Worshiping God in Ordinary Time
It is ordinary time.
Ordinary Time is also a season in the Church Calendar, the “liturgical year.” Odd, isn’t it? We know about Advent and Christmas and Epiphany; we are familiar with Lent and Good Friday and Easter; we may have even heard of the season of Pentecost. These are the supernatural events that mark God’s intervention and salvation. They are part of “extraordinary time.”
But what about “ordinary time”? Ordinary Time is a stretch where we don’t mark time by seasons or by longing or preparing or celebrating. We mark it by ordinals: The first Sunday, the second Sunday, the third Sunday, and so on, week after week after week. Time doesn’t crescendo to a feast or wind down to a fast. It just clicks by.
Isn’t life full of moments just like that?
So, what does it mean to worship God in Ordinary Time?
First, we must trust that God is there even when we are unaware. One of the most profound stories in the Old Testament is Jacob awakening from his “stairway to heaven” dream and exclaiming, “Surely the Lord is in this place and I was not aware!” A drab, unremarkable stretch of land became the “gate of heaven.” God has always been the God who turns ordinary places into sacred spaces. This God who inhabits His creation has always been the God who would come in the mystery of the incarnation: heaven and earth meeting fully and finally in the person of Jesus Christ.
Secondly, we must embrace ordinary practices. The simple and seemingly mundane work of gathering with the people of God around the Word and the Table is actually a formative practice that trains our desires. These communal rituals, as James K. A. Smith, the philosopher at Calvin College, reminds us, “shape and aim our loves.” But more than that, these practices that gather us around the Word and Table become “habitations of the Spirit”, places where we encounter God, whether we are cognitive of it or not.
What could it look like to lead our people in worship in Ordinary Time?
Consider a topical series on the “ordinary things” of life like work, family, play.

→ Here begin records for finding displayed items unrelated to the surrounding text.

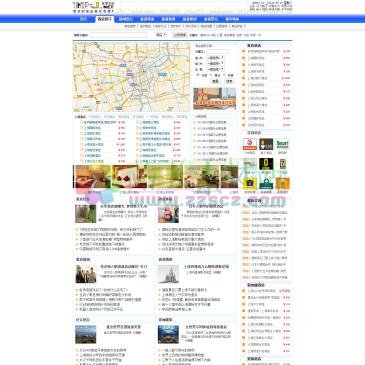Click the teal hotel brand logo
The image size is (365, 365).
(x=266, y=184)
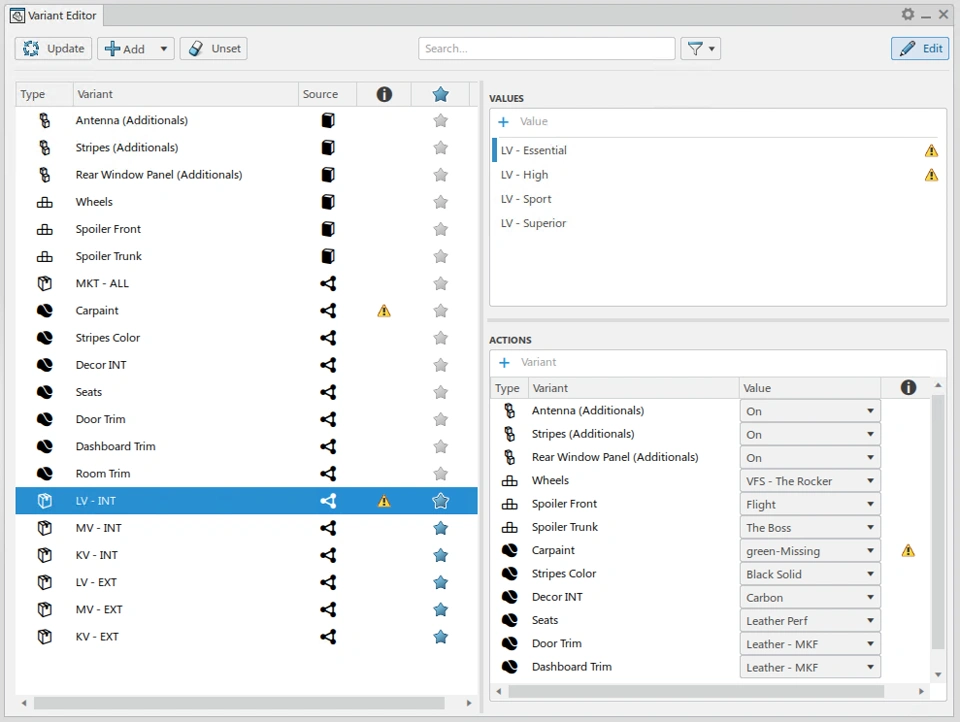The image size is (960, 722).
Task: Click the plus icon to add a Value
Action: coord(503,122)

For example, teach on what it means to recover a sense of vocational holiness, of seeing the “calling” embedded in our career. Help people understand a theology of work, both as it is within a fallen world and as it is being redeemed by Christ.
Or consider preaching a series on several psalms that display the range of the human experience—the highs, and lows, and lulls. Teach people how to walk honestly before God in grief and gladness, doubt and hope, victory and defeat. This is the stuff of ordinary time.
For worship leaders:
Ordinary time could be the ideal season to pare things back. If your church is used to a full lighting production, do a service with no moving lights or choose one lighting “scene” and stick with it for the whole music set. If you use visuals during worship, this could be a time to employ what my “visual liturgist” friend, Stephen Proctor, calls “visual silence”: no images on the screen; just text (and maybe a little color.) The idea is to create an anti-“Wow” moment in the hopes of breaking our addiction to adrenaline. Choose simplicity.
If your church is used to singing the latest tunes from the great songwriters of our day, choose one Sunday to sing only classic hymns, songs have stood the test of time. Make the musical treatment pure and unfettered; not intricate. Let the voices of the congregation be the lead instrument. The goal here is to break our obsession with novelty, our need to be on the “cutting edge”, to always be doing the latest and best. Ordinary time is a good time to remember that our faith is older than we are; this Story has been going on long before we showed, and will continue long after we’re gone.
Our lives are full of ordinary moments, moments without exceptional joy or crippling pain, moments where time just clicks by from week to week. Yet these moments are not devoid of the presence of God. The God who turns ordinary places into sacred spaces is with us now. We don’t need amped up production or cutting edge song selection to know this. We don’t need adrenaline highs or the newest styles to see it. We just need to come, to gather with the people of God, to submit to the rhythm and ritual of worship. We need to open our mouths and sing and pray and proclaim the Scriptures and taste the bread and cup, and exclaim aloud, “Surely the Lord is in this place.”